Евсеич опять подошел к двери и выглянул в сени.

– Ну, что еще? – спросил Проскуров, направлявшийся было к выходу.

– Да, значит, теперича так мы мекаем, – начал Евсеич, политично переминаясь и искоса посматривая на меня, – теперича ежели мужикам на них налегнуть, так в самую бы пору… Миром, значит, или бы сказать: скопом.

– Ну? – сказал Проскуров и нагнул голову, чтобы лучше вслушаться в бессвязное объяснение мужика.

– Да как же, ваше благородие, сами судите! Терпеть не можно стало; ведь беспокойство! Какую теперича силу взяли, и все нипочем… Теперича хоть бы самый этот жиган… Он что такое? Можно сказать – купленый человек; больше ничего, что за деньги… Не он, так другой…

– Справедливо, – поощрил Проскуров, очевидно, сильно заинтересованный. – Ну, продолжай, братец. Ты, я вижу, мужик с головой. Что же дальше?

– Ну, больше ничего, что ежели теперича мужики видели бы себе подмогу… мы бы, может, супротив их осмелились… Мало ли теперича за ними качеств? Мир – великое дело.

– Что ж, помогите вы правосудию, и правосудие вам поможет, – сказал Проскуров не без важности.

– Известно, – произнес Евсеич задумчиво. – Ну, только опять так мы, значит, промежду себя мекаем: ежели, мол, теперича вам, ваше благородие, супротив начальников не выстоять будет, тут мы должны вовсе пропасть и с ребятами. Потому – ихняя сила…

Проскуров вздрогнул, точно по нем пробежала электрическая искра, и, быстро схватив фуражку, выбежал вон. Я последовал за ним, оставив Евсеича в той же недоумевающей позе. Он разводил руками и что-то бормотал про себя.

А Проскуров садился в повозку в полном негодовании.

– Вот так всегда! – говорил он. – Все компромиссы, всюду компромиссы… Обеспечь им успех, тогда они согласны оказать поддержку правосудию… Что вы на это скажете? Ведь это… это-с – разврат, наконец… Отсутствие сознания долга.

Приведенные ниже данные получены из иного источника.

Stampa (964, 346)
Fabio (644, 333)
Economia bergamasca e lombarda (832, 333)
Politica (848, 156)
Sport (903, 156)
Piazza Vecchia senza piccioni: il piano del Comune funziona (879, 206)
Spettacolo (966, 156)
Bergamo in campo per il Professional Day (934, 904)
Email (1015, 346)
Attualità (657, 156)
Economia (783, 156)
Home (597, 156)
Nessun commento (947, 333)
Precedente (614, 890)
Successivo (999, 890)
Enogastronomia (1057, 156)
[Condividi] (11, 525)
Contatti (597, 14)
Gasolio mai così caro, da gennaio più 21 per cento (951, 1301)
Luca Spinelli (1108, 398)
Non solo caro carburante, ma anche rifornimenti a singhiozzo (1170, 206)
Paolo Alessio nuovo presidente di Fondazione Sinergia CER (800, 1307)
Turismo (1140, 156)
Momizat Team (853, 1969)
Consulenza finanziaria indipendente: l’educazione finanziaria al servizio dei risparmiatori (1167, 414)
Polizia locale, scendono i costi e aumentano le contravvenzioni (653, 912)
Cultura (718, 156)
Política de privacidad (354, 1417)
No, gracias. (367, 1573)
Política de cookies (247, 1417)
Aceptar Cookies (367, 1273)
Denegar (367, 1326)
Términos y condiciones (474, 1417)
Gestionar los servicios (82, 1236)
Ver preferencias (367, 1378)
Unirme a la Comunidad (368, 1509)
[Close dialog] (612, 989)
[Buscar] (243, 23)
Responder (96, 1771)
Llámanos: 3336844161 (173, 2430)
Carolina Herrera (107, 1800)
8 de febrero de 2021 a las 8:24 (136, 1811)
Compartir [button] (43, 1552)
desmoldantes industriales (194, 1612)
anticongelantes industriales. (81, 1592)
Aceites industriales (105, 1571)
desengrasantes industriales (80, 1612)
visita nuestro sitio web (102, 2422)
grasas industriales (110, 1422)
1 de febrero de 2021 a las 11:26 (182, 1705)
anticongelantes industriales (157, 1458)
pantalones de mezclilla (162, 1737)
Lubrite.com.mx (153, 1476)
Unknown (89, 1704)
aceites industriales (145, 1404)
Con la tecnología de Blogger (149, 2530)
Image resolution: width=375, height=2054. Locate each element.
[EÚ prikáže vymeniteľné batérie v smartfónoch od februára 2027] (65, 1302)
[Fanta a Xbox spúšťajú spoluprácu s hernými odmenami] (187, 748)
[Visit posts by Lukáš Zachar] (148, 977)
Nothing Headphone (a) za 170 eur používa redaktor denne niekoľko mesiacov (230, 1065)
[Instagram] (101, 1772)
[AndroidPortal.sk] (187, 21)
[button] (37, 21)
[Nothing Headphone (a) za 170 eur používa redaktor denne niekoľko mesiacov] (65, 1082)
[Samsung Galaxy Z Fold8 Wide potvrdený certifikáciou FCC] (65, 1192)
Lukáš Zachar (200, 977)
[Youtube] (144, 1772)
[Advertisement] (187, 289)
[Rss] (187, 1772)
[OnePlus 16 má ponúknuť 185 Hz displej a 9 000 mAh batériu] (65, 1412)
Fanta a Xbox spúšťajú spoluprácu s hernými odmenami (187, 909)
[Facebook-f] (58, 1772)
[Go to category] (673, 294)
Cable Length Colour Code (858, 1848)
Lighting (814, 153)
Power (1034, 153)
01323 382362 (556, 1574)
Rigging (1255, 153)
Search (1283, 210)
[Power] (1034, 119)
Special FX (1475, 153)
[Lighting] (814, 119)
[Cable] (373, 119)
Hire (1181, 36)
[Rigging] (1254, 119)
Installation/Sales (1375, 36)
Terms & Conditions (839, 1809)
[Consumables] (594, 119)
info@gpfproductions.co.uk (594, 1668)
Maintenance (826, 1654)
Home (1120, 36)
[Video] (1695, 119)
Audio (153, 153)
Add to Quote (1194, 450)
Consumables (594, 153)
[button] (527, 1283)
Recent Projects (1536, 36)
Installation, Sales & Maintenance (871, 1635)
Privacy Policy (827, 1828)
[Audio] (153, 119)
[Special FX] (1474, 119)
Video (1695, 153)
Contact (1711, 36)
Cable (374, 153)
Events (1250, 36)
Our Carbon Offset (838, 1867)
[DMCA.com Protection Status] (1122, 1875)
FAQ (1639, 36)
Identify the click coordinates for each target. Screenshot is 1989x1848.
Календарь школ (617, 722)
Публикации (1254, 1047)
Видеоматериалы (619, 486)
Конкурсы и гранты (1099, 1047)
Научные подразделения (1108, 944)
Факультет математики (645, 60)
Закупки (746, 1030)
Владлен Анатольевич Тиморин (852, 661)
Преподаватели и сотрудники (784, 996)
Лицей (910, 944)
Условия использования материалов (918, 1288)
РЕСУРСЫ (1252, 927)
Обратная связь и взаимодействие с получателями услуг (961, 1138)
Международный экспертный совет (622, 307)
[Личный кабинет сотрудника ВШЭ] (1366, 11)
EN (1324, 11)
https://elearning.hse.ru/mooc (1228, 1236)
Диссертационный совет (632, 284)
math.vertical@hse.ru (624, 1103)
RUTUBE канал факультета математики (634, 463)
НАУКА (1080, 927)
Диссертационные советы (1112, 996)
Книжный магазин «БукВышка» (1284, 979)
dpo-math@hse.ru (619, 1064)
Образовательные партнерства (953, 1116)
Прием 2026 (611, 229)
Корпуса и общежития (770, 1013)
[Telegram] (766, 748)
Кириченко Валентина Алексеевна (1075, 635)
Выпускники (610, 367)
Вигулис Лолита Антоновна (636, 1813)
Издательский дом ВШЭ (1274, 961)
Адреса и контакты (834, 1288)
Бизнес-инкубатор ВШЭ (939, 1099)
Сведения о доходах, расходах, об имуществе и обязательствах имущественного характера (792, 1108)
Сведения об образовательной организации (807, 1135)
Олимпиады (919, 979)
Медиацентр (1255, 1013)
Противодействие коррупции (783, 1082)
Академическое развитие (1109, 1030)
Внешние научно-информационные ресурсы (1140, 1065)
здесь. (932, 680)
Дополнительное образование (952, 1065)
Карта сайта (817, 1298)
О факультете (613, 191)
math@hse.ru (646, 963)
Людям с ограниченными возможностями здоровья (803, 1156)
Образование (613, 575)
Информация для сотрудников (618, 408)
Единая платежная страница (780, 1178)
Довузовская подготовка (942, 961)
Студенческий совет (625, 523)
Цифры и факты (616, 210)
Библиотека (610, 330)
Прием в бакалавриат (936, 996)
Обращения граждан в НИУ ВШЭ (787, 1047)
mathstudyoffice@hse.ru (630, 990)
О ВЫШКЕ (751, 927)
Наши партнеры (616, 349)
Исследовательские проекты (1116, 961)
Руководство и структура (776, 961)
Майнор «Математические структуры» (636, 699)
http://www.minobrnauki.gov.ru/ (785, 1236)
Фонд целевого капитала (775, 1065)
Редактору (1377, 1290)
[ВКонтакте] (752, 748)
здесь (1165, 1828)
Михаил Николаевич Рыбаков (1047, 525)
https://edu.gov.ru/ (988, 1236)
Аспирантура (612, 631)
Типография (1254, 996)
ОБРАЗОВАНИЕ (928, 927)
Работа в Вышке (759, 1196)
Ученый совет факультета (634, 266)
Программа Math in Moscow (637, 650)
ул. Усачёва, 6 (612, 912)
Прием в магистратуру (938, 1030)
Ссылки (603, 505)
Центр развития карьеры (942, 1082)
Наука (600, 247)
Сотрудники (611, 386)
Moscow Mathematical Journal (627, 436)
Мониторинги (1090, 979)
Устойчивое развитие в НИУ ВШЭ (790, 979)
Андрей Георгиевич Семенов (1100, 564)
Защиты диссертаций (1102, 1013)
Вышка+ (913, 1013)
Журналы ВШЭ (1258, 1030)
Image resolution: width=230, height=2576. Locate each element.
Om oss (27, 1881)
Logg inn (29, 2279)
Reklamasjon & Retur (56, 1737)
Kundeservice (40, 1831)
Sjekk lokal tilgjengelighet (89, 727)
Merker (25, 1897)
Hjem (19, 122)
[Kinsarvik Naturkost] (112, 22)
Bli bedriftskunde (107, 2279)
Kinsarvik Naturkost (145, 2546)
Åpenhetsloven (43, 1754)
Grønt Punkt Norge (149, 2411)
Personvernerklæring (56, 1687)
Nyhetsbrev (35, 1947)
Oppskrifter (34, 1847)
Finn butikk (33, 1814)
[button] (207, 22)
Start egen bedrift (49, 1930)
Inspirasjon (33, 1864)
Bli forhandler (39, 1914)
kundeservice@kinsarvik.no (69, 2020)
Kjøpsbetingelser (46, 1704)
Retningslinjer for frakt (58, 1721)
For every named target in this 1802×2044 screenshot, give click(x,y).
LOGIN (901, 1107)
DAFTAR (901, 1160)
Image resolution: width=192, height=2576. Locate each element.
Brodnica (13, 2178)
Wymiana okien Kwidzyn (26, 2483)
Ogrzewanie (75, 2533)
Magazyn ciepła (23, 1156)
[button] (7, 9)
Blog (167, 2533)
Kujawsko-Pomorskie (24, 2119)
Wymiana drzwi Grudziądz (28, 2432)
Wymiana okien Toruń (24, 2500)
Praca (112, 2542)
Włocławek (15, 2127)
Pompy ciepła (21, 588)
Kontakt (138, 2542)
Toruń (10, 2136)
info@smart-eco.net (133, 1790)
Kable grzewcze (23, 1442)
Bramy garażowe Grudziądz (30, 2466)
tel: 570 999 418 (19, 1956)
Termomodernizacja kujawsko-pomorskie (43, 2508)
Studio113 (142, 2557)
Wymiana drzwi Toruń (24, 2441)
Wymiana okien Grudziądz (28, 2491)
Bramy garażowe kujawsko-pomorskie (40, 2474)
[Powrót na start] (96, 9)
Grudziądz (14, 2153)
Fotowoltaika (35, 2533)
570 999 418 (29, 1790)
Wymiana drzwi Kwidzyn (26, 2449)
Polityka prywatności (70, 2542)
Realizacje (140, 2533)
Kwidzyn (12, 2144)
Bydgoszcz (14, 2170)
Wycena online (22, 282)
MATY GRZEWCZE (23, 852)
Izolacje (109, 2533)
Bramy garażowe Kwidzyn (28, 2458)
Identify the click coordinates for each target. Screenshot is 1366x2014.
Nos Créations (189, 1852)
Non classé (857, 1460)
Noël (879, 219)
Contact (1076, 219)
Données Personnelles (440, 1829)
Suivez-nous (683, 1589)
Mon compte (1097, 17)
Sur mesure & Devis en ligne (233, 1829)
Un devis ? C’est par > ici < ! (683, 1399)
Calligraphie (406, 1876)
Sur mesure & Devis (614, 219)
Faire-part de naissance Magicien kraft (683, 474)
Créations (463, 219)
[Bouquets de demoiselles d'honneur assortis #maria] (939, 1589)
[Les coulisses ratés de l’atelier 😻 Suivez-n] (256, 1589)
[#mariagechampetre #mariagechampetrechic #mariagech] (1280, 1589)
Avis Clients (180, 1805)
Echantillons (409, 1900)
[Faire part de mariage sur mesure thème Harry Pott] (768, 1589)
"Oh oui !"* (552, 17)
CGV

– Если уж вы обратились ко мне с этим вопросом, – сказал я, – то я позволю себе не согласиться с вами. Мне кажется, они вправе требовать от «власти» гарантии успеха правого дела на легальном пути. Иначе в чем же состоит самая идея власти?.. Не думаете ли вы, что раз миру воспрещен самосуд, то тем самым взяты известные обязательства? И если они не исполняются, то…

Проскуров живо повернулся в мою сторону и, по-видимому, хотел что-то сказать, но не сказал ничего и глубоко задумался.

Мы отъехали верст шесть, и до лога оставалось не более трех, когда сзади послышался колокольчик.

– Ага! – сказал Проскуров. – Едет без перепряжки. Ну, да тем лучше: не успеет повидаться с арестованным. Я так и думал.

VII. Заседатель

Солнце задело багряным краем за черту горизонта, когда мы подъехали к логу. Свету было еще достаточно, хотя в логу залегали уже густые вечерние мороки. Было прохладно и тихо. Камень молчаливо стоял над туманами, и над ним подымался полный, хотя еще бледный, месяц. Черная тайга, точно заклятая, дремала недвижимо, не шелохнув ни одною веткой. Тишина нарушалась только звоном колокольчиков, который гулко носился в воздухе, отдаваемый эхом ущелья. Сзади слышался такой же звон, только послабее.

У кустов курился дымок. Караульные крестьяне сидели вокруг костра в угрюмом молчании. Увидев нас, они встали и сняли шапки. В сторонке, под холщовым покрывалом, лежало мертвое тело.

– Здравствуйте, братцы! – сказал следователь тихо.

– Здорово, ваше благородие! – отвечали крестьяне.

– Ничего не трогали с места?

– Ничего, будто… Его маленечко обрядили: не хорошо, значит… Скотину не тронули.

– Какую скотину?

– Да ведь как же: пегашку-то пристрелили же варвары… На вершной покойник-то возвращался.